WORK TO DO:
**1.** Decide whether each of the following statements agrees with the text about Iskhak Akhmerov, answering yes or no and quoting the deciding words: (a) the documentary is to be shown on 21 December on Zvezda channel; (b) Akhmerov worked in the Kazan house in 1930-1931; (c) Russia supports the nuclear status of North Korea.
**2.** Carry the text about Iskhak Akhmerov forward from its final sentence.

Iskhak Akhmerov warned Roosevelt of Pearl Harbor and Stalin of American nuclear bomb

A film about the legendary intelligence officer has been shot by the 100th jubilee of special services

A documentary dedicated to Soviet intelligence officer Iskhak Akhmerov is to come to light on 21 December on Zvezda channel. The film was created with the aid of the Republic of Tatarstan. Tatarstan Prime Minister ordered to place a memorial plaque in Kazan in the house where Akhmerov worked in 1920-1921. In his column, Realnoe Vremya's columnist Yulduz Khaliullin – a veteran of Soviet diplomacy and international journalism – decided to remember the legendary illegal intelligence officer who chaired a network of agents in the USA. Akhmerov's data was used in making decisions that defined the course of the 20th century and problems he dealt with haven't lost their topicality in the 21st century.

Anxious prologue

The problem of nuclear weapons and exclusion of their use for any purposes still remains the most important global topic in any part of the Earth. The region of the Korean peninsula became the most dangerous hub of political and military tension in the last 6 months in 2017. DPRK actively carries out missile and nuclear tests despite requirements of the world community and the Security Council's regulation.

As far as it's known, Russia is against the nuclear status of North Korea. To defuse the tension, together with China, Russia created a joint road map of negotiations, first of all, between Washington and Pyongyang. Seoul and Tokyo are interested in it, but Washington continued pressing Pyongyang by all means. According to some information, ballistic missiles of DPRK with nuclear warheads can reach the territory of the USA. This seems to make American ruling circles think.

US State Secretary Rex Tillerson has recently made a statement about their readiness to have a dialogue with DPRK. But right after this, Assistant to the President for National Security Affairs Herbert McMaster claimed Donald Trump was to announce a new national security strategy on 18 December this year. In addition, Donald Trump has just signed the military budget of the United States at $700 million. About $70 billion of them will go to finance foreign operations where military events around the Korean peninsula can be supposed to be included.

DATA SEGMENT:
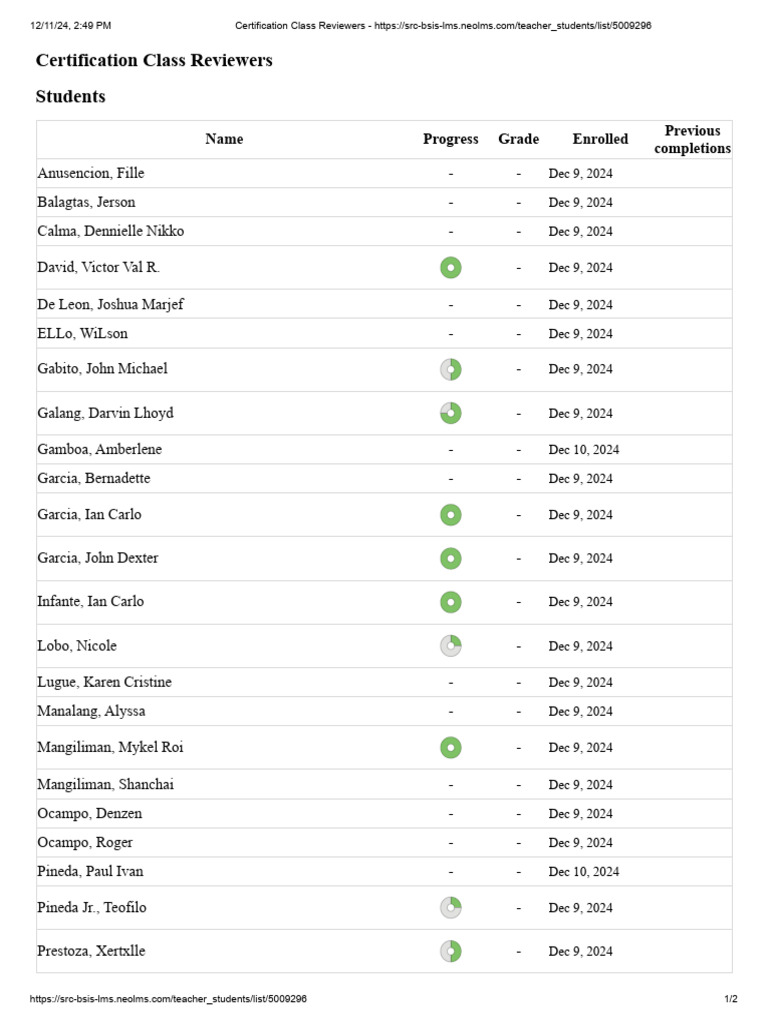Click Galang, Darvin Lhoyd progress circle

[x=451, y=413]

RESULTS:
**1.**
(a) Yes: "A documentary dedicated to Soviet intelligence officer Iskhak Akhmerov is to come to light on 21 December on Zvezda channel."
(b) No: "in the house where Akhmerov worked in 1920-1921."
(c) No: "Russia is against the nuclear status of North Korea."

**2.**
Monument to I. Akhmerov in Chelyabinsk. Photo:

Film about legendary intelligence officer by the 100th jubilee of special services

The name of Iskhak Akhmerov was a top secret for a long time. People started to write about him only in the last 20 years. A premiere of the film about the outstanding intelligence office Iskhak Akhmerov. Mr Resident will be on Zvezda channel on 21 December. The release is dedicated to the century-old jubilee of Russian special services. The film was shot by Viange Production from Moscow. Deputy Prime Minister of Tatarstan and Plenipotentiary Representative of Tatarstan to the Russian Federation Ravil Akhmetshin had been promoting the idea of this film for several years. Having backed up by Rustam Minnikhanov, the film was shot. Very Mr Minnikhanov and Akhmerov's daughter Ekaterina participated in the shooting. I turned to Akhmerov's biography many times in my articles. I want to talk about the hero of the unseen front once again, so that this film will be noticed by Realnoe Vremya's readers.

Tatar boy from the Urals becomes a consul general in Istanbul

Iskhak Akhmerov was born on 7 April 1901 to a Tatar family in the city of Troitsk, which used to be part of Orenburg Governorate, now Chelyabinsk Oblast. When the boy was several months old, his father died and mother moved to her father to Kazan Governorate. His grandfather worked as a furrier and taught the smart boy to his craft. After the grandfather died, 12-year-old Iskhak became a farmworker of local rich men, mastered half-dozen professions in the next 5 years: he was a dogsbody in a haberdashery, worked as polisher and apprentice in a publishing house, electrician's help and bread baker.

The revolution opened him a road to knowledge. Having done economic courses in Moscow, Akhmerov found a job in the People's Commissariat of Education of Tatarstan. In 1919, he was accepted to the party and elected as Kazan Urban Council deputy a year later. In 1921, he went to Moscow to get a higher education where he learnt the Turkish language in the Far East University and entered the Moscow State University's international faculty – future MGIMO – a year later. He learnt the French and English languages, the latter would become his second mother tongue. In 1925, he started to work in the People's Commissariat of Foreign Affairs of the USSR and performed duties of the consul general in Istanbul in 1928. During three years, Akhmerov covered a road from a trainee to consul general that modern diplomats do during 25-30 years!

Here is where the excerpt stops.